- **Task instructions**
Below are records; extract exactly the lines from the one with "Focus the Поиск (Ctrl+F) list field" through the final line, including both, but drop the pictures.

── Available data ──

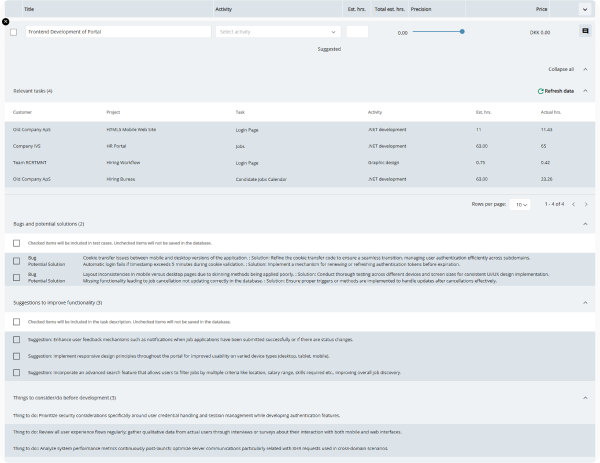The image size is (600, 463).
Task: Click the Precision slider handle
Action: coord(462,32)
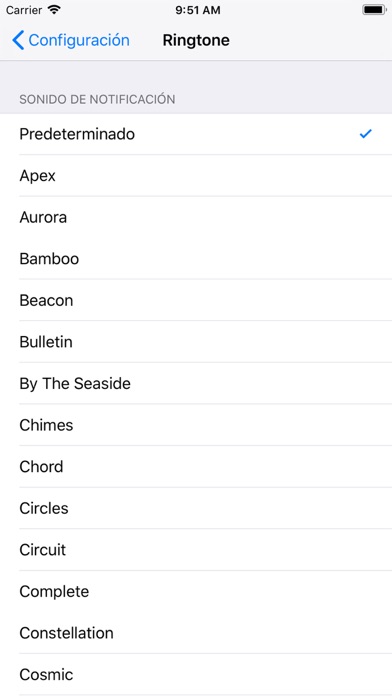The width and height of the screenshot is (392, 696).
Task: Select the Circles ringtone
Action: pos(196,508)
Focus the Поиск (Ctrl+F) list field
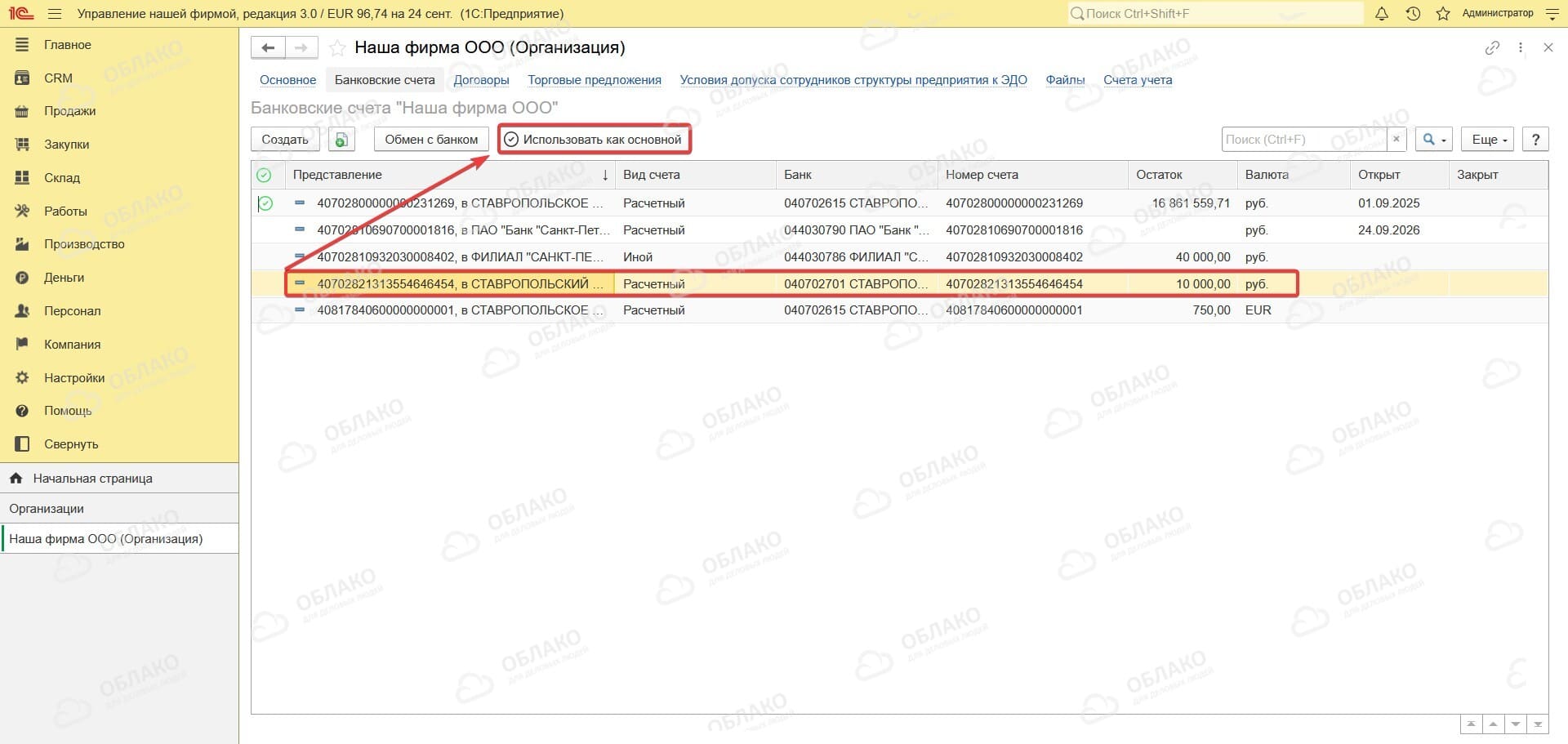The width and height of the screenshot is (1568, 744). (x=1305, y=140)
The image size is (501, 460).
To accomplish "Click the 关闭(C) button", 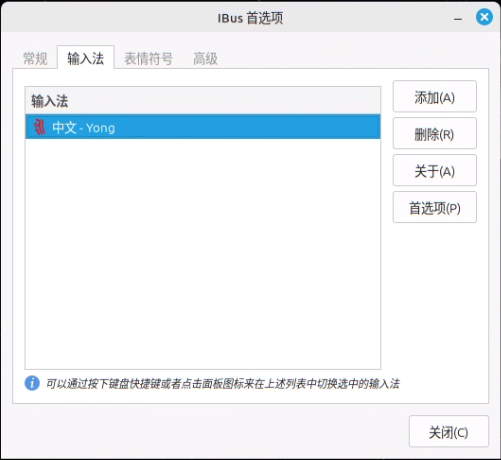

───

- **Solution for this problem**
Focus the Поиск (Ctrl+F) list field
The width and height of the screenshot is (1568, 744). (x=1305, y=140)
The image size is (501, 460).
To accomplish "Click the 关闭(C) button", 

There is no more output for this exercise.